From my experience, I’d say yes, it’s at least as accurate. I’ve been testing it for a month now, and it feels consistently solid.
It’s good news that head-mounted sensors work so well, because from a swimmer’s perspective, watches can be a real drag. Literally. When you are trying to perform a perfectly streamlined turn, the last thing you want is a clunky watch strapped to your wrist. It just catches the water and slows you down.
For most swimmers, the default Lap Swim mode is really all you need. But if you do more structured workouts, there’s also an Intervals mode, which detects your sets. Like Apple Watch, Form Swim Goggles don’t automatically detect when you are doing drills. But fortunately there is a mode for this, too, which you can activate while in the pool with a couple of button presses.
Only the essential settings are controlled on the goggles themselves. For everything else, there is a companion iPhone app. Which makes sense. As simple and intuitive as the goggles’ controls are, you don’t want to waste much time in the water fiddling with them.
When you want to sync your workouts to your iPhone, you need to turn the goggles on with the phone in range and the app open. Which is a bit of a hassle. It would be nice if it just happened in the background. But at least the sync is quick and reliable.

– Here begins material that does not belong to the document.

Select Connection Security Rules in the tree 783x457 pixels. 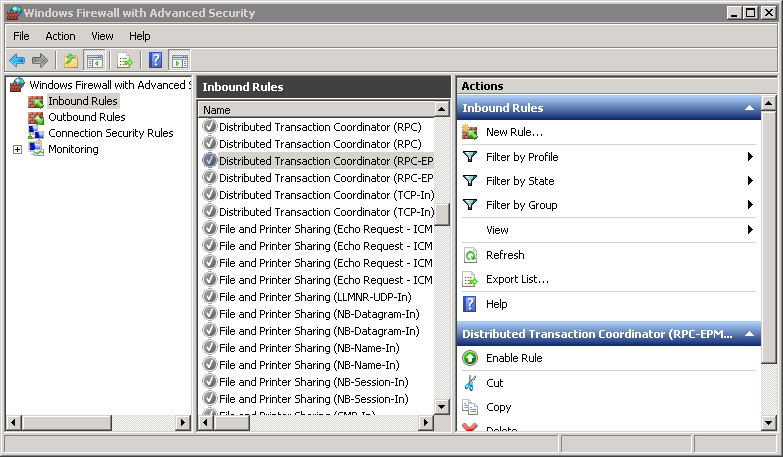coord(110,133)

The Form app is clean and well-designed. The devs did not load it up with excessive branding and crud, like most fitness apps these days. Everything is laid out exactly as you would expect it to be. There’s an activity feed showing your workouts alongside your friends’ sessions. And you can drill down to view a list of sets and rests, just like in Apple’s Activity app. But here, Form provides some additional metrics. Like your SWOLF score for each length — a stat that indicates the efficiency of your swimming style.
Only you can see the Form goggles display
I was initially a bit self-conscious about wearing Form Swim Goggles at my local pool. I remembered there was so much fuss about privacy surrounding Google Glass, that I thought people might react oddly to seeing a suspicious bulge on the side of my goggles. It looks like it could be a camera. But literally no one noticed.

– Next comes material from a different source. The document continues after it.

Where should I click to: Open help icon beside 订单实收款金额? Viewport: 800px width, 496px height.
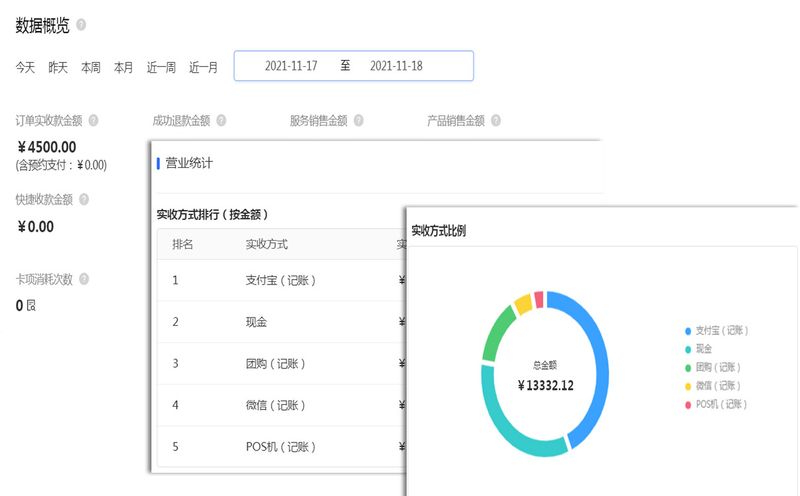[x=93, y=120]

Unless you look closely at them, Form Swim Goggles look just like regular ones. It’s true that the display mechanism and onboard computer stick out on one side, but it’s all reasonably compact and streamlined.
Great, but not perfect
Form Swim Goggles are awesome, but they’re not perfect. The biggest shortcoming currently is their lack of HealthKit support, meaning your workouts do not sync to Apple’s Health app. For many Cult of Mac readers, this will be a dealbreaker. But Form’s CEO, Dan Eisenhardt, assures me the company will add HealthKit support this fall.
There’s also no heart rate sensor, although personally I can never get this to work on my Apple Watch when I’m in the pool anyway.

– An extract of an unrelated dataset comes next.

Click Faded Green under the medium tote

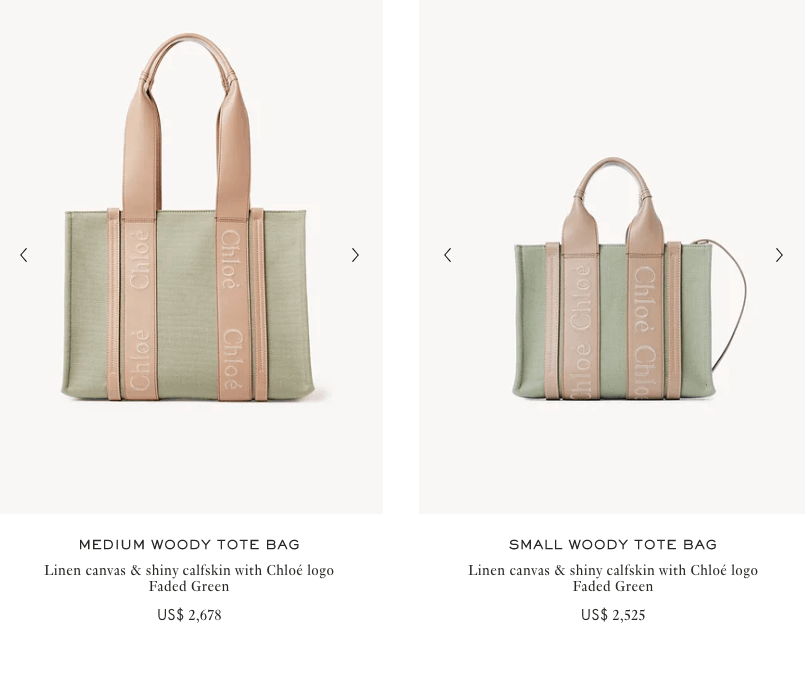tap(189, 586)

The goggles are also arguably not ideal for triathlons. Form Swim Goggles don’t support open-water swimming (no GPS), and can’t log running or cycling. (I mean, duh, they’re swim goggles!) So triathletes might choose to stick with Apple Watch.
Update: Form added support for HealthKit via an update to its companion app (version 1.2.0). That means you can sync swimming workouts with Apple’s Health app and they can contribute toward your Activity rings.
I finally see the point of AR
Whenever I see a demo of Apple’s ARKit, I think it looks pretty cool, but wonder if it’s actually all that useful. Form may have hit upon one of the few genuinely useful applications for AR. First off, everyone uses eyewear in the pool. Plus, you need to keep your hands free for swimming. And it’s useful to see real-time swimming stats. AR provides the perfect solution.
Form Swim Goggles give you real-time feedback you can actually see while you are swimming. That’s something I didn’t even realize I wanted or needed until I experienced it for myself.
For casual swimmers, Apple Watch is probably all you need. But for anyone who swims regularly, Form Swim Goggles look set to become a must-have gadget.